Pourquoi les médecins algériens généralistes et spécialistes quittent le pays pour s’installer à l’étranger ?
Cette question n’est pas à dissocier du phénomène global des flux migratoires Sud-Nord, qui n’épargne pas notre pays et touche, à différents degrés, toutes les couches de la population, notamment de niveau universitaire, bien au-delà du corps médical. Dans le cas spécifique des professions médicales, qui ont connu une explosion démographique ces dernières décennies du fait d’un effort de formation soutenu depuis l’indépendance, les motivations sont d’ordre économique liées à l’évolution des exigences en termes de qualité de vie, conjuguées à un environnement professionnel jugé frustrant et démotivant. Le secteur privé, qui répondait à ces besoins jusque-là, commence à montrer des signes de saturation dans les grandes villes, amenant les nouvelles générations de médecins à opter de plus en plus pour l’étranger.
Votre syndicat a-t-il une idée sur le nombre exact des médecins qui ont opté pour l’étranger ?
Pour ce qui est du nombre de médecins ayant quitté le pays, il est difficile d’avancer un chiffre précis ; le nombre de 15 000 médecins algériens exerçant en France ayant été avancé récemment est loin d’être exhaustif du fait de la diversification récente des pays de destination, notamment vers les Etats du Golfe.
Le médecin algérien est-il bien payé ?
Dans l’absolu, non. L’impact des augmentations de salaires successives a été vite annulé par l’inflation. Par ailleurs, le statut général de la Fonction publique en vigueur est un cadre rigide et étroit qui n’a pas prévu la grande diversité et les besoins des professions de la santé, médecins spécialistes notamment, pour bénéficier d’une évolution de carrière motivante, d’où un profil de carrière tronqué. Ce problème ne peut être résolu que par une grille de salaires spécifique au secteur de la santé, dans le cadre d’une Fonction publique séparée. Par ailleurs, les niveaux de gains atteints dans le secteur privé accentuent le sentiment d’injustice salariale chez le corps médical du secteur public.
Quelles sont, a votre avis, les solutions appropriées pour mettre fin à ce flux migratoire ?

◆ **Données fournies**
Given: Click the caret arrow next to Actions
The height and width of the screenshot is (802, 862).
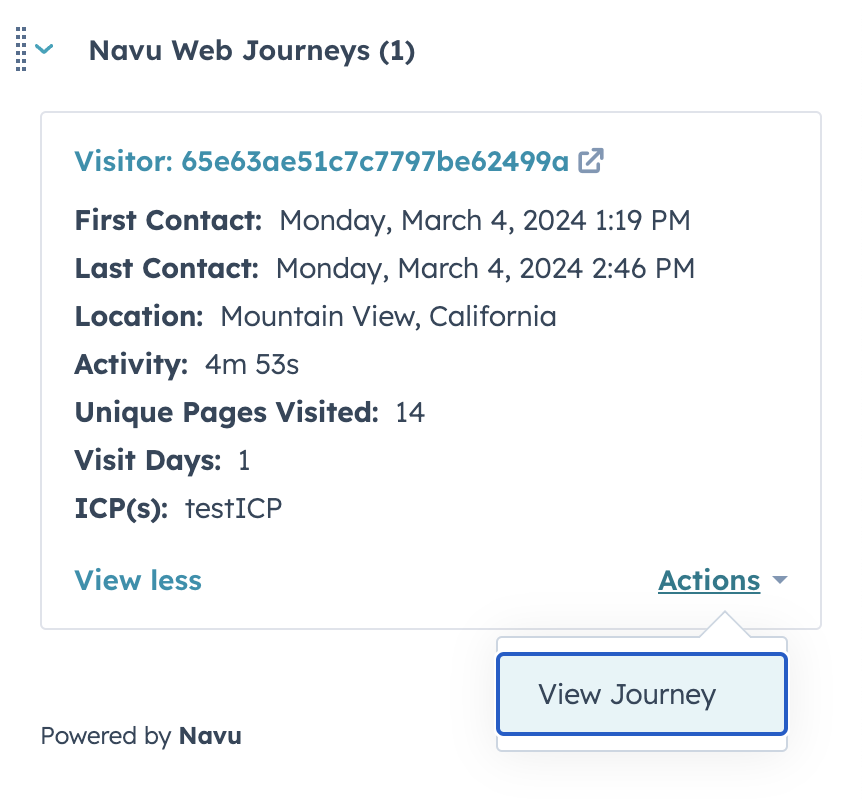Looking at the screenshot, I should click(x=780, y=581).

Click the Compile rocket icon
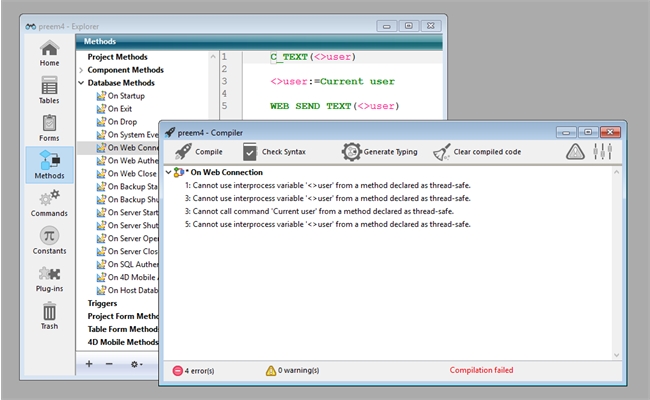pyautogui.click(x=183, y=152)
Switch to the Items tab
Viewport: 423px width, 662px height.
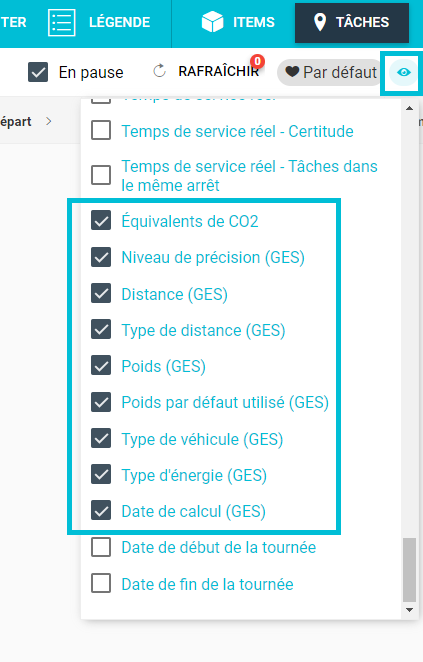(x=239, y=22)
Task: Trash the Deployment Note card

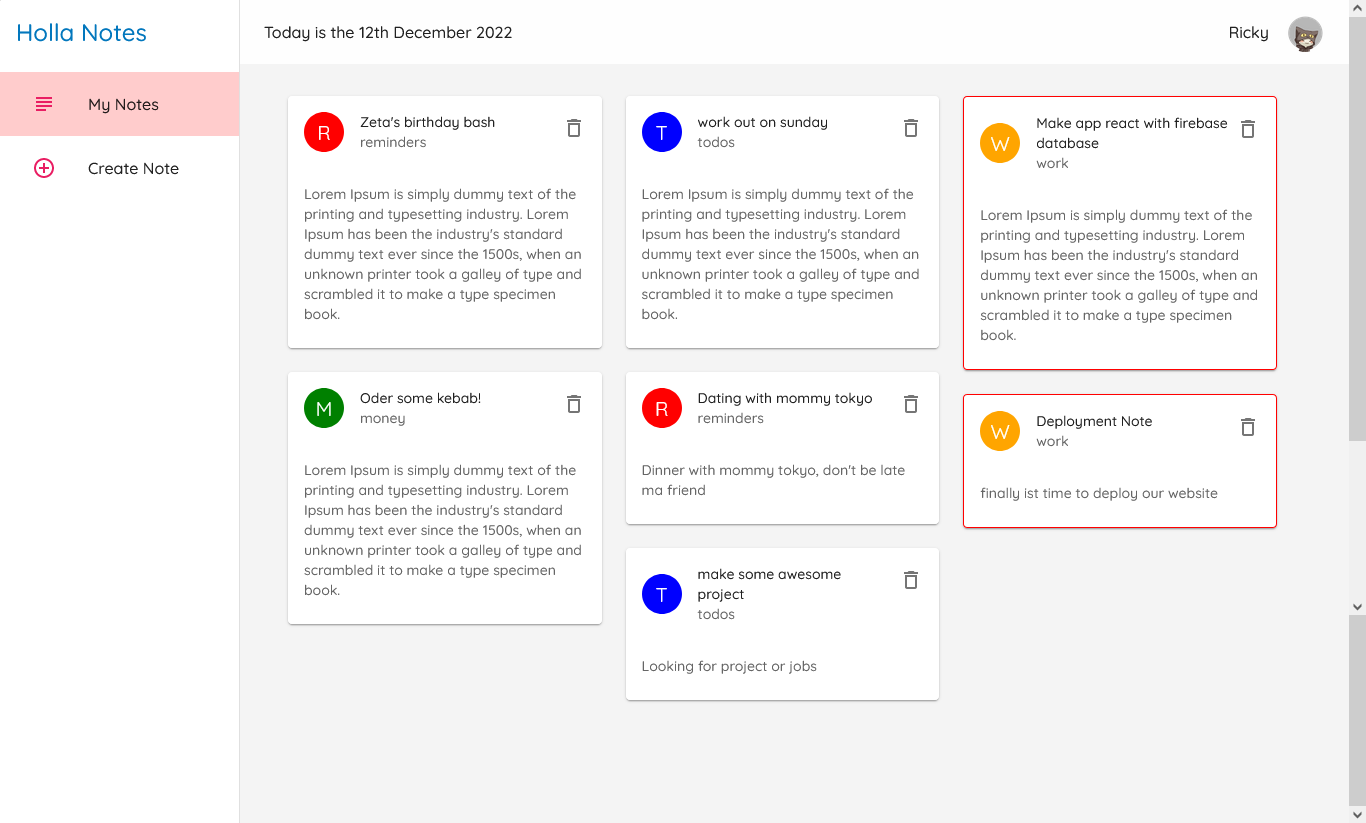Action: 1248,427
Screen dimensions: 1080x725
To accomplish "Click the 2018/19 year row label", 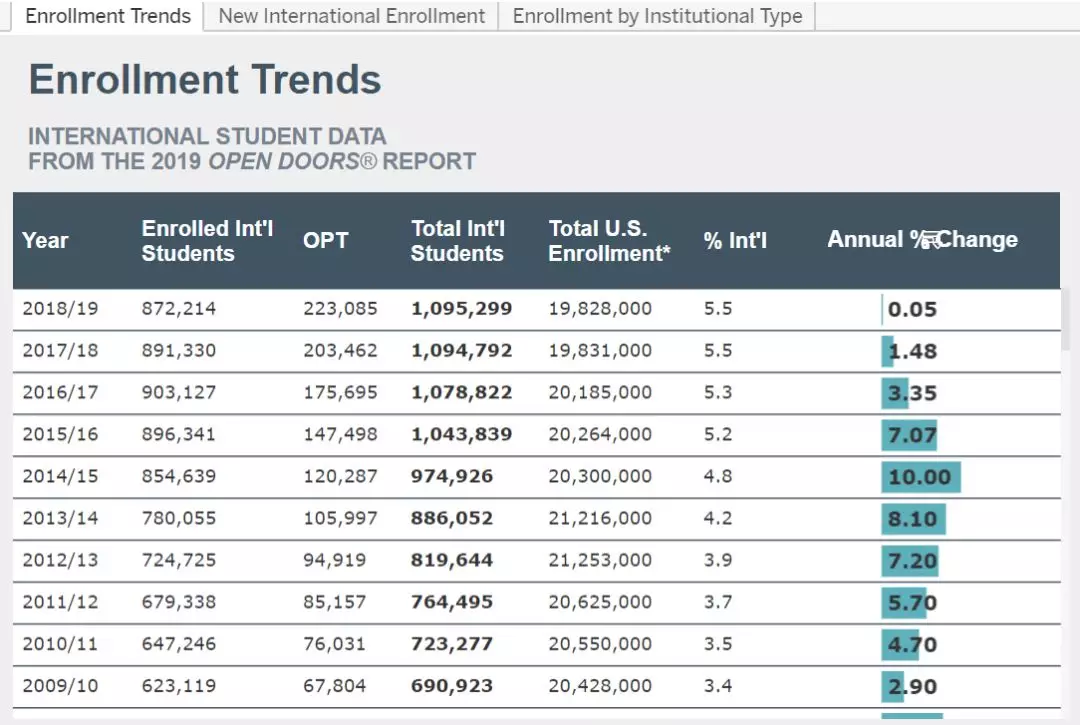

◆ **Consignes**
1. D'après l'extrait sur le départ des médecins algériens, combien de médecins algériens exerceraient en France selon le chiffre avancé récemment ?
2. Recopiez fidèlement le passage de l'extrait sur le départ des médecins algériens qui commence par « Pour ce qui » et se termine par « Etats du Golfe. ».
3. Relevez toutes les questions posées dans l'extrait sur le départ des médecins algériens.

◆ **Réponses attendues**
1. 15 000 médecins.

2.
Pour ce qui est du nombre de médecins ayant quitté le pays, il est difficile d’avancer un chiffre précis ; le nombre de 15 000 médecins algériens exerçant en France ayant été avancé récemment est loin d’être exhaustif du fait de la diversification récente des pays de destination, notamment vers les Etats du Golfe.

3.
- Pourquoi les médecins algériens généralistes et spécialistes quittent le pays pour s’installer à l’étranger ?
- Votre syndicat a-t-il une idée sur le nombre exact des médecins qui ont opté pour l’étranger ?
- Le médecin algérien est-il bien payé ?
- Quelles sont, a votre avis, les solutions appropriées pour mettre fin à ce flux migratoire ?